The therapist will also need to keep in mind the client’s family history and other related issues when providing treatment. The client’s mother and father are divorced and his sister passed away from a car accident just a few months before his own accident. The family has experienced a lot of trauma and is most likely struggling to adjust, even five years later.
Cultural Factors:
The client is a Caucasian man, who values education, hard work, and leisure time. His whole life has revolved around on his athletic career, so this intervention and the possible results coincide with his values. His mother has always been supportive of his athletics, and made it a priority to make it to his games. The opportunity to compete again will provide the pair with new opportunities to bond and reminisce.
Environment:
This specific intervention requires a relatively large amount of open space, ideally with appropriate hard flooring to allow for wheelchair mobility.
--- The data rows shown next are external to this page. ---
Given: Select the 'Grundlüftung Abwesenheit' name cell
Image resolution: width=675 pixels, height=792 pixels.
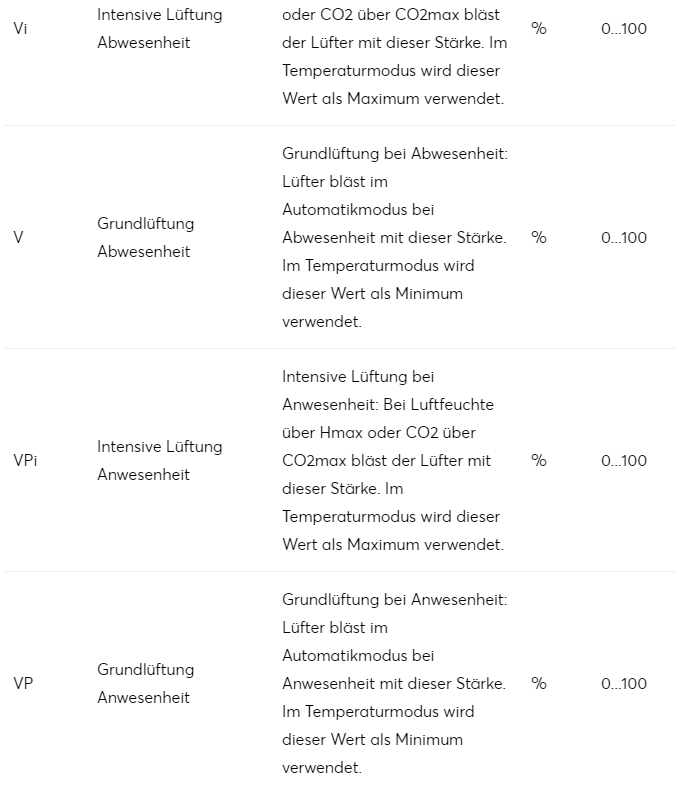Looking at the screenshot, I should (145, 238).
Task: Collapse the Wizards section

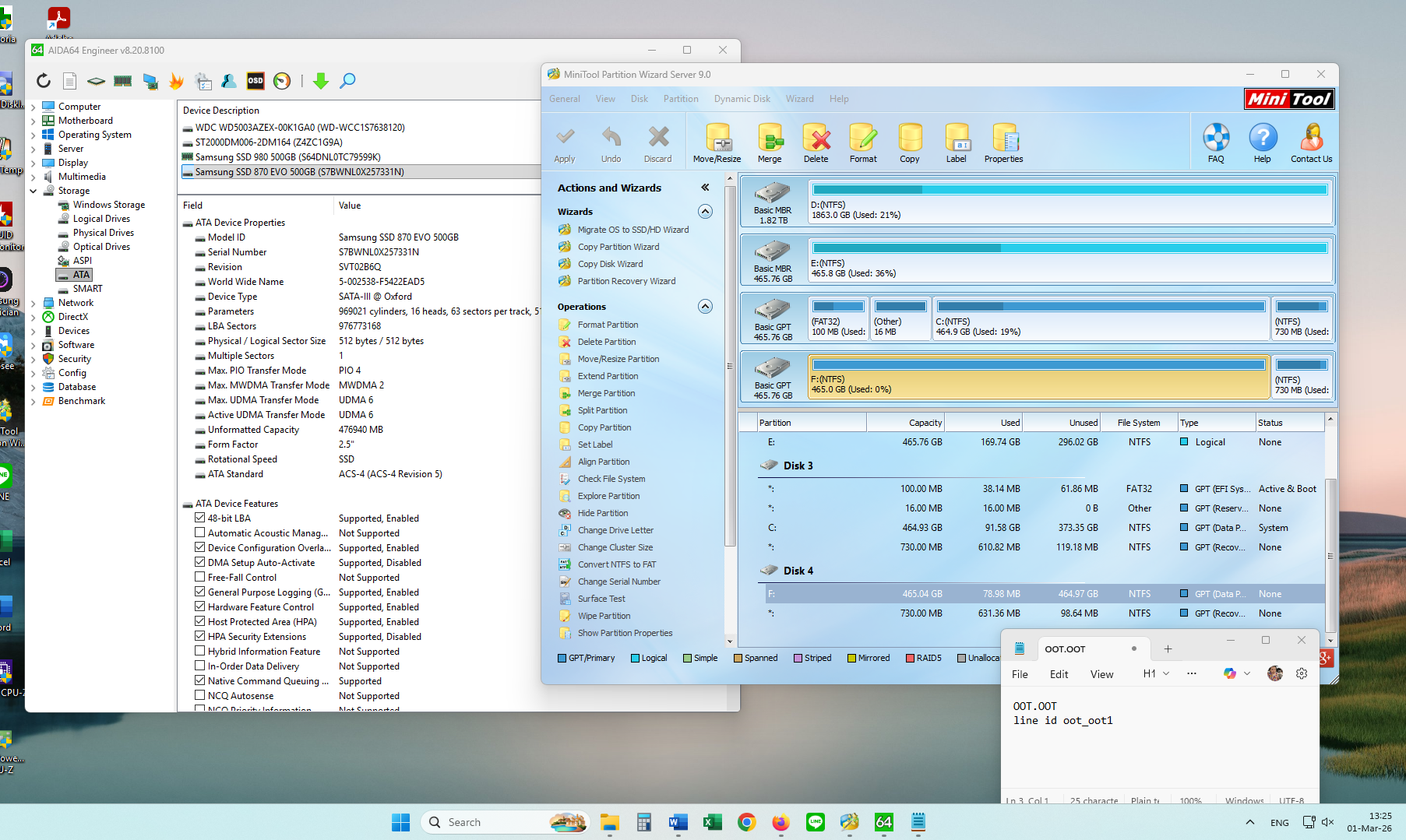Action: coord(705,212)
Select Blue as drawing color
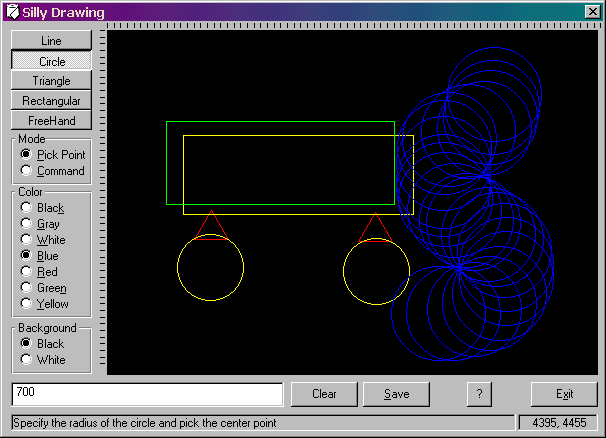The height and width of the screenshot is (438, 606). click(x=26, y=256)
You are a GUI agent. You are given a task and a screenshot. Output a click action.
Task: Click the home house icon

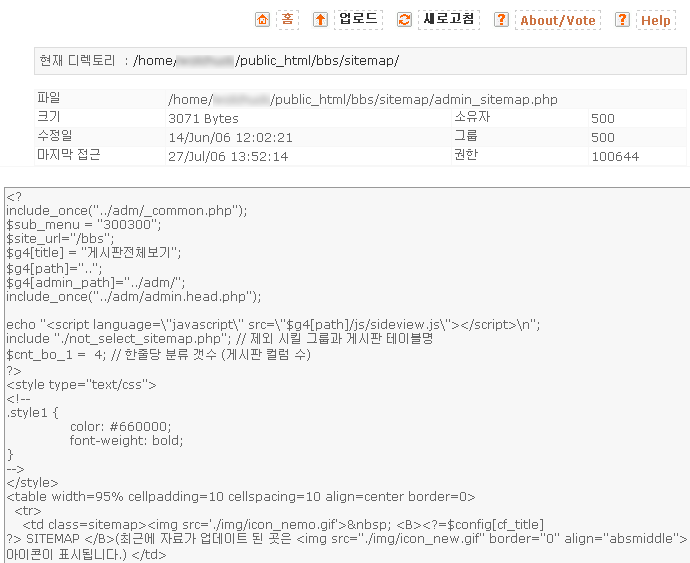tap(262, 20)
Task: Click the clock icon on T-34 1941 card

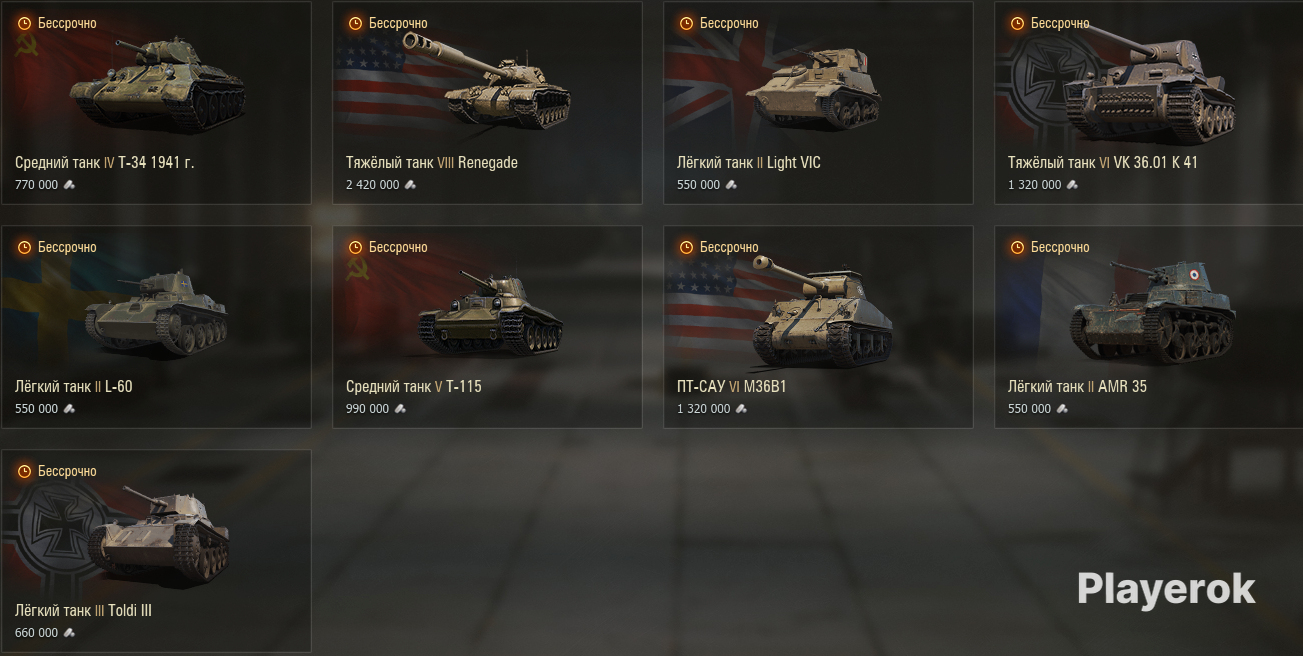Action: [x=24, y=23]
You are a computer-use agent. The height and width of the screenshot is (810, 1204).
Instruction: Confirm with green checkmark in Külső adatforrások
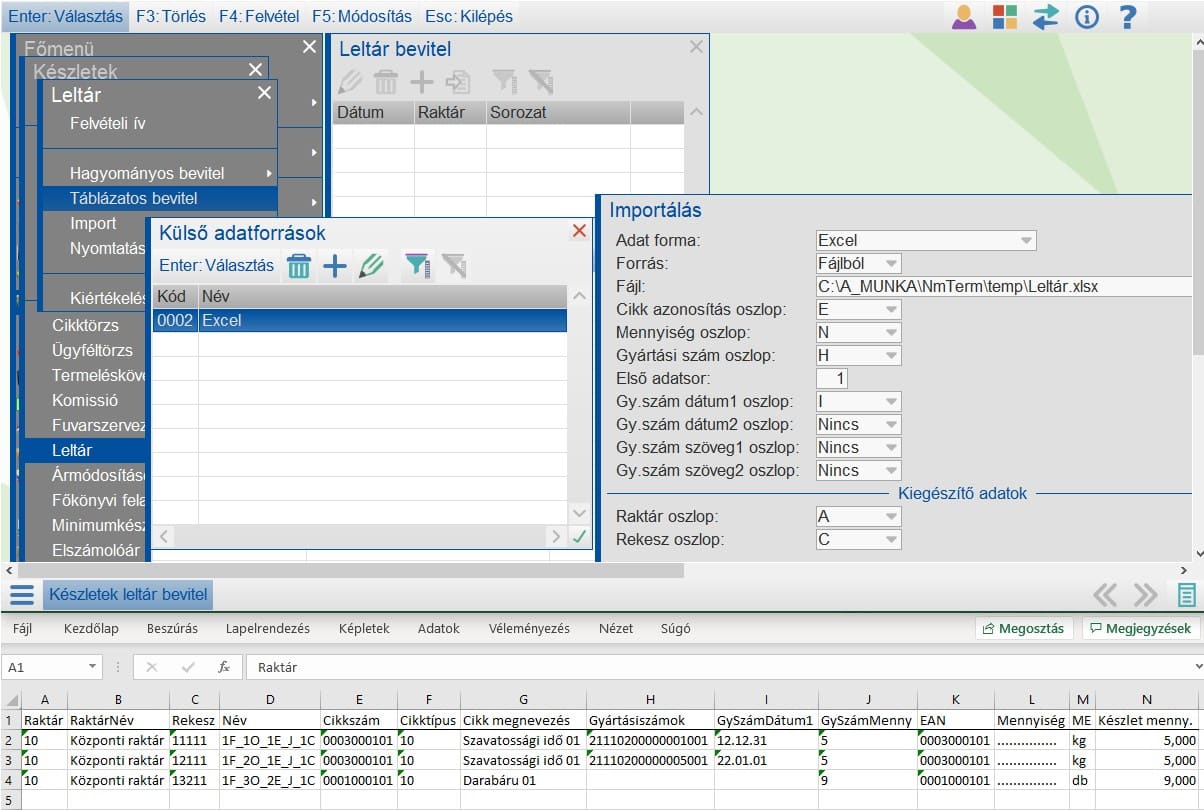(578, 537)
The client’s apartment is small, and it would be difficult for him to practice ball handling at home. The client currently lives in a community with ample resources for individuals who are interested in adapted sports. However, because he does not drive, he struggles to find transportation to facilities where he can access these resources. The therapist may be interested in researching and recommending driver rehabilitation for the client, which will be able to fit him for an adapted vehicle. In the meantime, the university he attends has an accessible recreation facility that is close enough to the client’s home for him to access without a car.
Expected Outcome:
Upon receiving this practice (ball handling), the client will experience an increase in strength and ability to perform the sport. However, this alone will not allow him to play in an actual wheelchair rugby game. The therapist will also work with him on maneuvering his manual wheelchair, and establishing a regular exercise routine which will help him improve and maintain upper body muscle strength. Along with these physical interventions, the therapist will provide other psychosocial interventions, which will help the client develop and improve the communication and interaction skills he needs to be part of a team or start up his own team. The ultimate goal of all of these interventions is to fill the void left by football in the client’s life. He will build the strength, endurance, and confidence necessary to compete as an athlete again.
Curious about wheelchair rugby? Watch the movie "Murderball." It is intense (as you can only imagine by the title). The film is a documentary featuring the USA Paralympic Quad Rugby Team. It is full of amazing input on society and disability and spills over with inspiration. I own it if you would like to borrow it. Pictured right is Mark Zupan, one of the main characters from the movie.